Callahan, who has not played since Jan. 7, is having problems with his surgically repaired right hip and will miss another four weeks, the club announced Sunday. Stamkos remains out after tearing the lateral meniscus in his right knee in November against the Detroit Red Wings.
The possible absence of All-Star defenseman Victor Hedman could make matters worse. Hedman, who leads NHL defensemen with 31 assists, was scratched Monday due to illness.
Lightning coach Jon Cooper said after Monday’s win that he did not know if Hedman would play in Anaheim.
The 13-day excursion provides a daunting challenge for a team that compiled a 3-7-2 record in his past 12 road games and a 3-8-1 mark against the Western Conference. The Lightning will play the first five road games against Western opponents — including the Ducks, San Jose Sharks and Chicago Blackhawks.
As a result, the trip could become the season’s turning point for a squad that observers considered a contender for the Stanley Cup.
“These games will have a huge impact on our season,” Lightning assistant coach Rick Bowness told the Tampa Bay Times before the trip began. “So we’ve got to make sure we come out of this with our heads above water.”
The Ducks, however, maintain a sense of confidence despite their most recent result, a 2-1 overtime loss to the St.
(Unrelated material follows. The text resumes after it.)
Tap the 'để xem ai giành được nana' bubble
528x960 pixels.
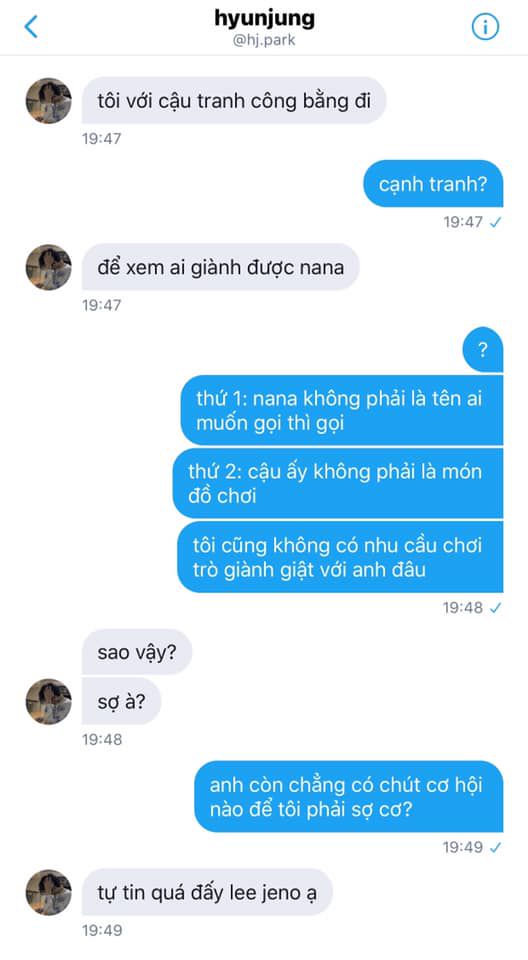click(x=221, y=267)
Louis Blues on Sunday night.
“If you look at the week and take what’s transpired, we’ve been pretty consistent,” Anaheim coach Randy Carlyle said about a stretch in which his team won five of seven games while allowing just seven goals. “We’ve had a great little run. We’re still getting points and that’s the most important thing, to keep our heads above water.”
The Ducks’ defense extends beyond goalie John Gibson, who earned two shutouts among those five victories and compiled a 1.32 goals-against average for the month before Sunday night’s loss.
“We’ve been putting more practice into it and everybody’s starting to kind of get on the same page,” defenseman Josh Manson told the Orange County Register. “We’ve got to work as a five-man unit in the D-zone. If one guy’s not on the same page as everybody else, it’ll result in another team capitalizing.”
But by limiting opposing teams’ offensive opportunities, the Ducks have earned 18 points in their past 12 games since Dec. 22 and moved into first place in the Pacific Division.
“If we keep doing what we’re doing and keep working as a five-man unit, you start breaking the puck out better and it leads to offense,” Manson told the Register. “It’s so many little things that lead to other things.”